Back during the beginning of the artificial turf debate in 2007 I shuddered at the level of vitriol being directed at each other online.  Having worked in deeply divided communities, what I saw was an early warning sign about deep divisiveness here.  Small communities can go sideways very quickly and I had been looking at events on Galiano Island where there is an intractable and spiteful conflict that is decades old and is almost completely unsolvable except by people moving away.  That was my fear for Bowen and that is why i have tried to moderate my own participation in civic discourse and why I have appealed from time to time for a relaxation in the personal tone and tenor of disagreements.

I'm not a pollyanna person.  I'm deeply practical.  I'm not an idealist.  I am an optimistic realist.  And in order for us to proceed from a basis of possibility we need a fertile field of civil engagement and discourse.  I actually feel that the tone of the last election campaign made it very difficult for the current Council to get as much done as they wanted to because, even though they had a majority and a clear view about building a community centre and finally getting the village planning underway. they had so rankled and distressed those with different opinions that no one on the "other side" trusted them.  Therefore they were hamstrung both by the realities of actually governing - which is a slow process - and the need to implement what was essentially a pretty solid community agenda as a strategic communications exercise.  Trust was eroded and we got exactly the context we had all created.
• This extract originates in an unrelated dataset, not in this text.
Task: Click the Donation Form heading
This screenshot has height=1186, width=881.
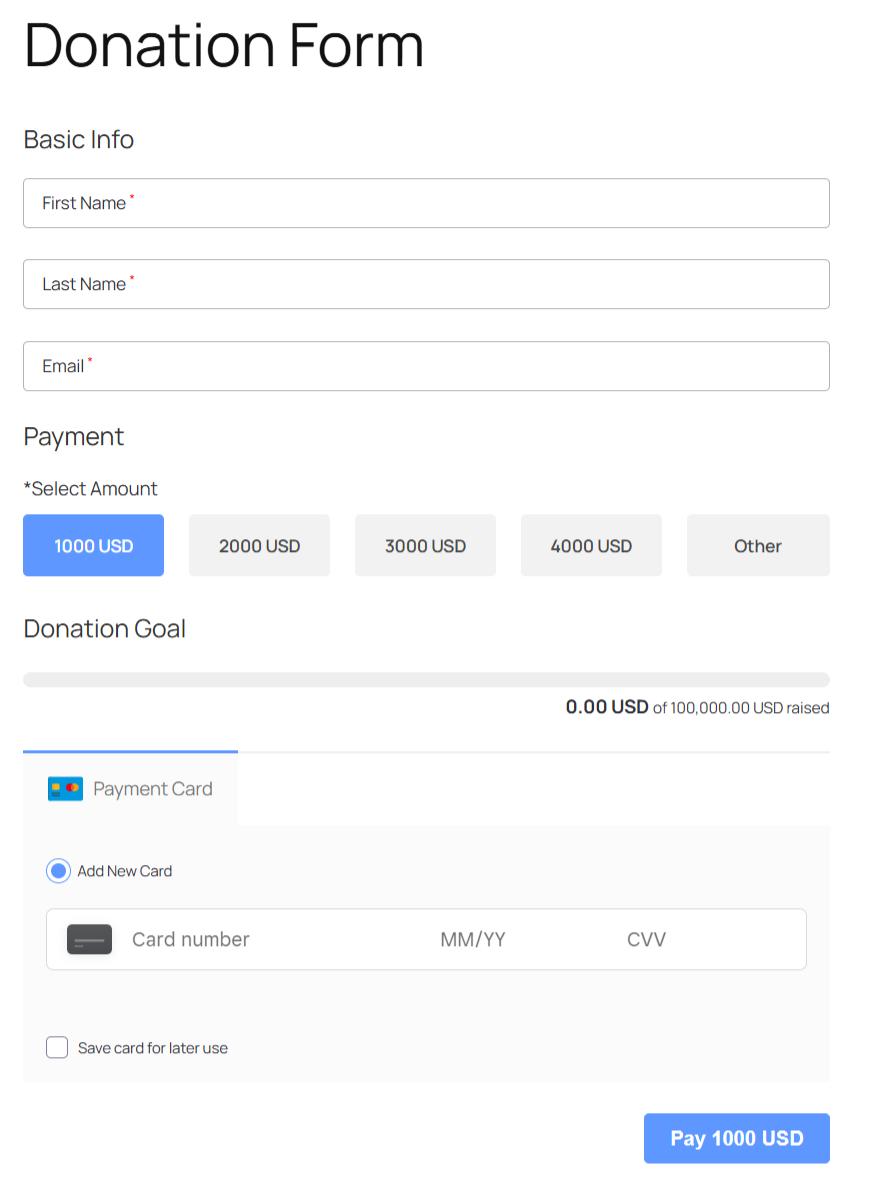Action: (224, 45)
Unless this election campaign radically addresses this need for us to work differently together there is a real chance that we will continue to see-saw between polarities of action and reaction and be quite slow in implementing really interesting ideas that will continue to make our little island a terrific place to live.  I am cautiously optimistic that this will change, but I can almost guarantee that if the campaign dissolves into the kinds of name calling, vitriol and bitterness that we saw last time, whoever gets elected will be quite unable to get anything done for another three years.

One reason why things take so long on Bowen is not Council.  It is us.  All of us.  And all of us have a role to play in changing that.  We will have disagreements and arguments - that's how democracy works.  But we could all use a little skill in how those arguments are conducted.  So when you put yourself about this election season, give some thought to the kind of community you are creating with your speech and actions.  If we have use this campaign to rebuild trust on the island and hammer out good ideas together, then good things will happen quite quickly.  But if we see campaigns and commentary that are full of innuendo, anger, rumour and insult, then we will end up with community in which trust is scarce and therefore action is very, very difficult.  And the fingers will get pointed at those who were unlucky enough to get elected in those circumstances, even though they aren't the ones to blame.

Pogo had it right.  Let's do it right.